More specifically, it was tested whether these findings might be attributed to the social-psychological phenomenon of stereotype threat, as specific gender-stereotypes can affect task performance
as well as brain activation (e.g., Wraga et al., 2007). The behavioral results of this EEG study are not in conformity with previous findings demonstrating that stigmatized groups underperform when the negative stereotype about their group seems relevant and when the situation strikes one as a test of stereotype-relevant qualities (e.g., Good et al., 2008 and Spencer et al., 1999). Under stereotype exposure girls showed no significant decrease in mental rotation performance. Evidence exists, that participants do not necessarily perform poorly although confronted with a negative stereotype that increases the experience of stress, GSK126 supplier heightened vigilance and emotional suppression (Davies et al., 2005 and Schmader et al., 2008). Under stereotype exposure there was an increase of cortical arousal which indicates that girls working under stereotype exposure have an increased Ceritinib nmr stress
arousal.
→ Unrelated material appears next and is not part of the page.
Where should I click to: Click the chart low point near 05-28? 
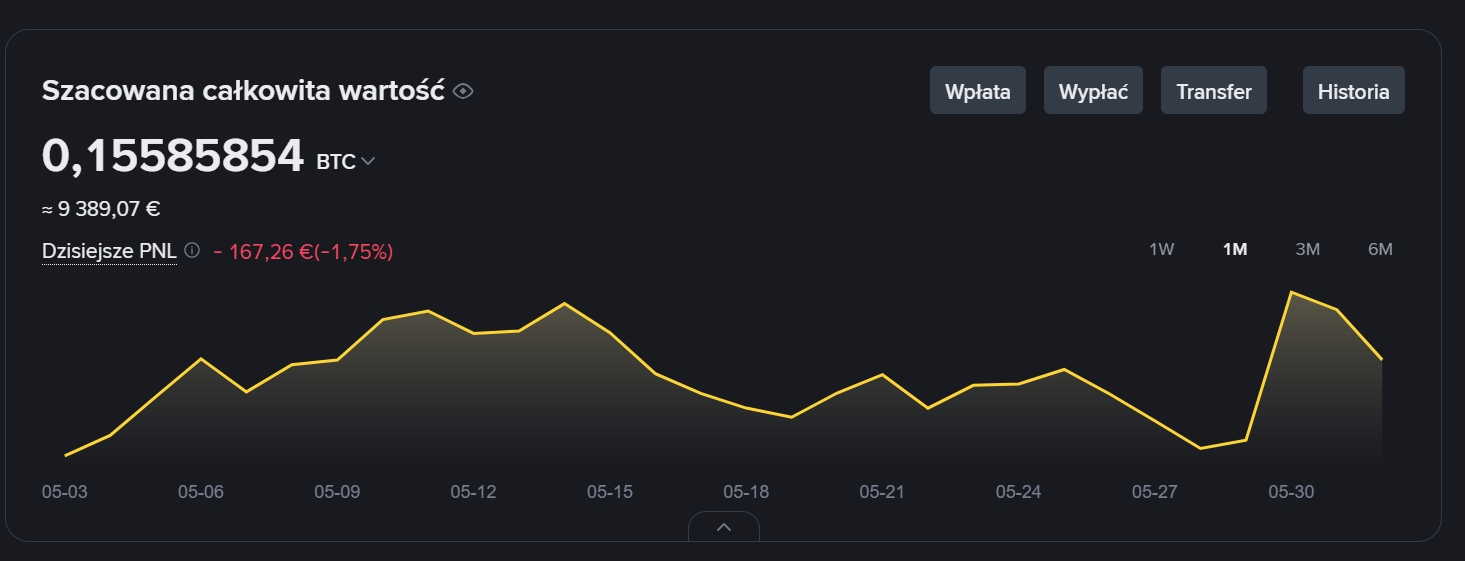coord(1201,448)
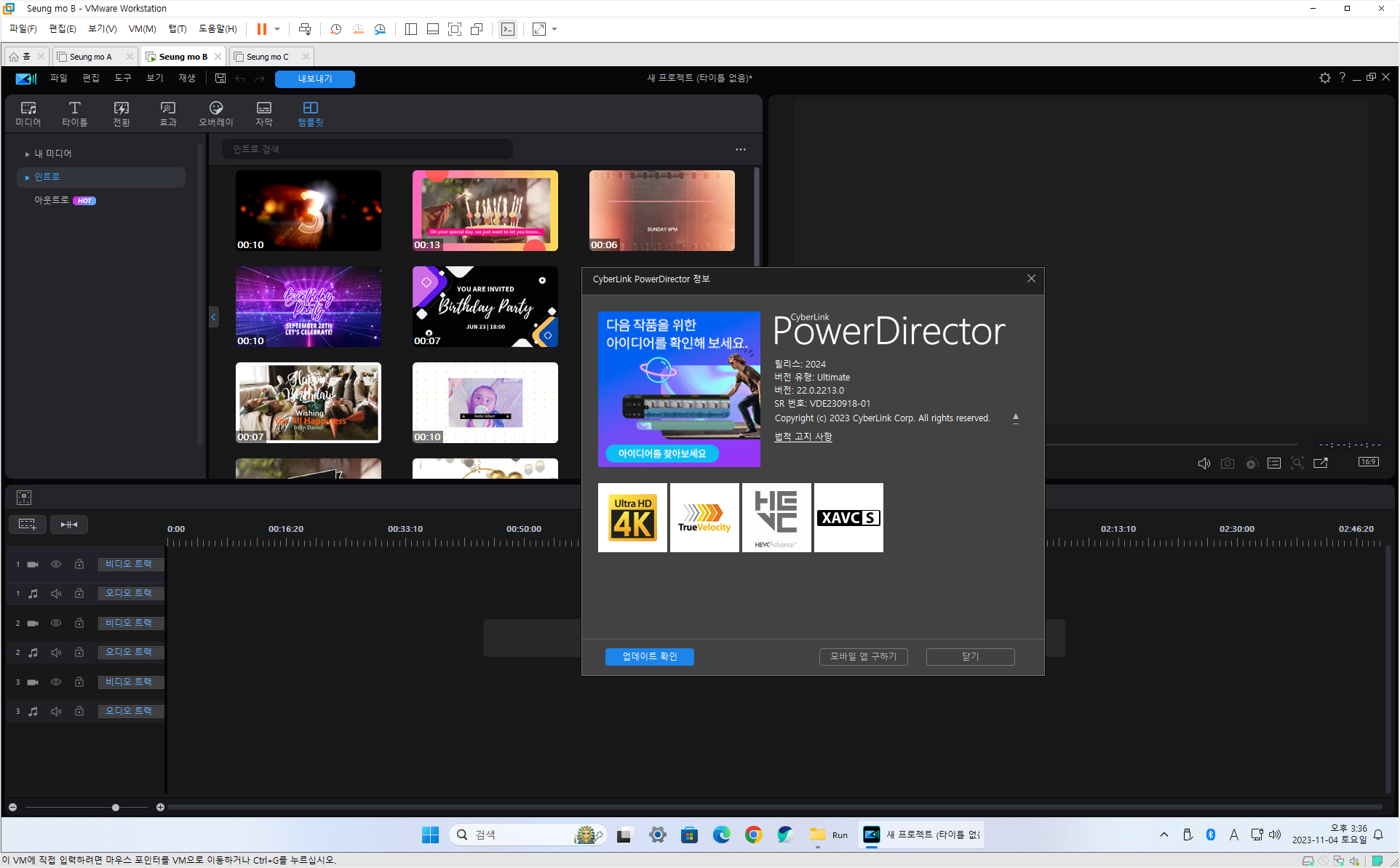Select the Birthday Party invitation intro thumbnail

[x=485, y=306]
The main aim of this study was to examine whether sex differences in neural efficiency can be attributed to stereotype threat effects. When the mental rotation task was described as a task to produce sex differences (i.e., in the stereotype exposure condition), girls and boys did not show any negative IQ-brain activation relationship. When the task was described as being unaffected by sex (i.e., in the no stereotype
exposure condition) the hypothesized neural efficiency findings occurred only for boys. The later condition represents a replication of findings reported previously by Neubauer et al., 2002 and Neubauer et al., 2005. It hence could be concluded that those findings were not due to stereotype threat. In contrast, eliciting a stereotype Endonuclease threat seems to disrupt the neural efficiency phenomenon, likewise in boys and girls. This finding was somewhat surprising as we had originally hypothesized that sex differences in neural efficiency might only occur in the stereotype threat condition. Girls and boys working in the no-stereotype exposure condition showed equal task performance but nevertheless differed in the correlation between brain activation and intelligence. Only for boys the neural efficiency phenomenon was supported especially at parietal and temporal cortices. These areas, together with frontal brain areas, are assumed to constitute an important network involved in complex information processing (cf. the parieto-frontal integration theory by Jung and Haier (2007)). The finding that sex differences in brain activation do not concur with behavioral results has been reported frequently (e.g., Kober & Neuper, 2011). One reason for this incongruence between behavioral and neurophysiological results might be that sex differences in the cortical activation pattern can be attributed to fixed differences in the cerebral organization in men and women.